## Texte de la page
◆ ◆ ◆ ◆ ◆

Même si le parquet souligne l'existence de risques connus, l'enquête ne permet pas selon lui "d'établir avec certitude l'existence d'un lien de causalité entre la prise du contraceptif et les pathologies présentées par les plaignantes" (embolies pulmonaires, AVC, phlébites, ndlr), a expliqué à l'AFP une source proche du dossier. "S'il est scientifiquement établi depuis de nombreuses années qu'il existe, à l'échelle collective, un risque global de développer une pathologie thrombo-embolique" (comme les phlébites ou les embolies pulmonaires, ndlr), il n'est pas possible de prouver "avec certitude" à l'échelle individuelle que l'accident médical est dû à la prise de ces pilules, concluent les magistrats dans leur décision.
Que va-t-il se passer maintenant ?
Pour l'avocat de 84 plaignantes, Me Jean-Christophe Coubris, "les arguments (du parquet) sont fragiles et assez faibles". Décidé à demander la poursuite de l'enquête, il a annoncé mardi une plainte avec constitution de partie civile pour "atteinte involontaire à l'intégrité de la personne humaine" visant les laboratoires et l'ANSM. Cette action qui concerne pour le moment trois femmes doit permettre la désignation - quasi-automatique - d'un juge d'instruction. Parmi les trois plaignantes : Marion Larat, la première à avoir porté plainte, et Elise Lavoue, trésorière de l'AVEP, Association des victimes d'embolie pulmonaire et d'AVC liés à la contraception hormonale.

◆ ◆ ◆ ◆ ◆

## Données fournies
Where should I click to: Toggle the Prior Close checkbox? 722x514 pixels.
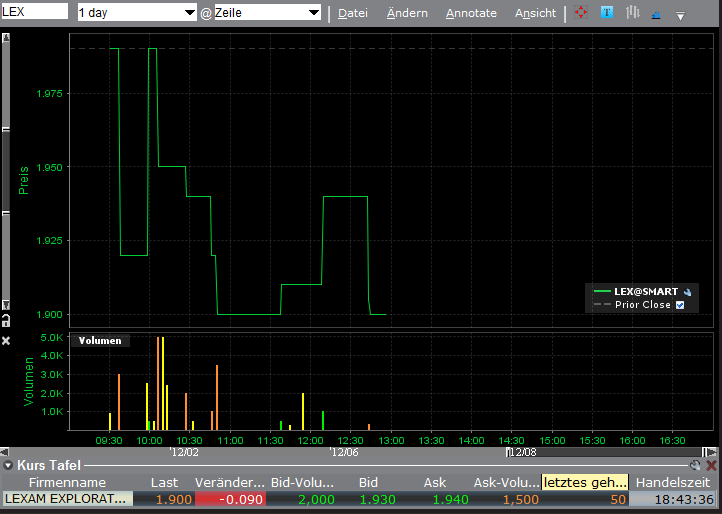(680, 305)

◆ ◆ ◆ ◆ ◆

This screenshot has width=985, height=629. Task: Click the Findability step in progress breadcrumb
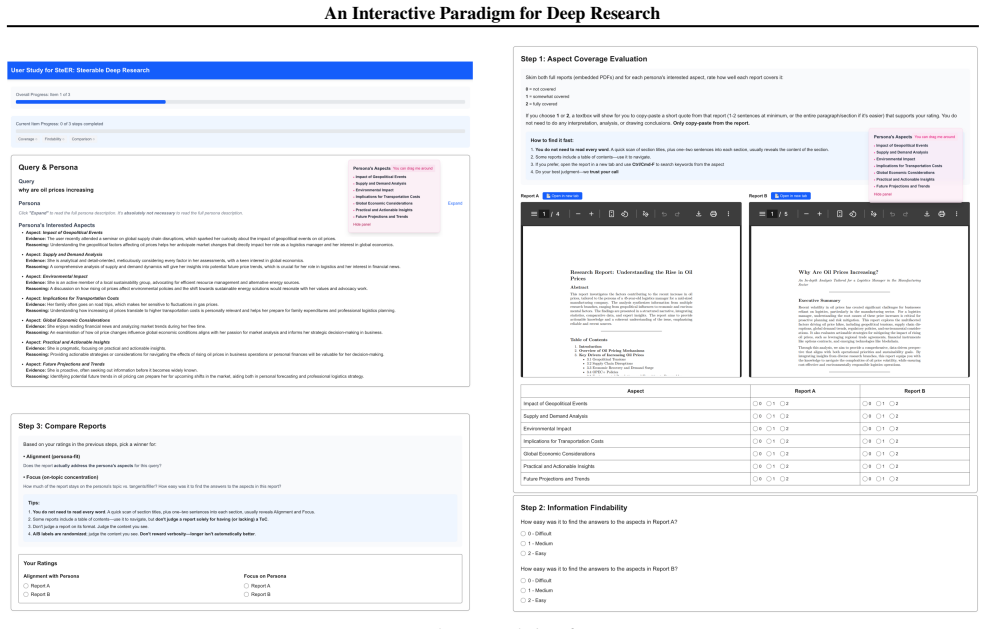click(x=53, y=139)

◆ ◆ ◆ ◆ ◆

## Consigne de travail
Répondez, s'il vous plaît, à ces questions sur le texte de la page :
(a) Quelles pathologies présentées par les plaignantes le premier paragraphe cite-t-il entre parenthèses ?
(b) Qui la plainte avec constitution de partie civile annoncée mardi vise-t-elle ?
(c) Quelle fonction Elise Lavoue occupe-t-elle à l'AVEP ?

## Tâche réalisée
(a) Les embolies pulmonaires, les AVC et les phlébites.
(b) Les laboratoires et l'ANSM.
(c) Elle en est la trésorière.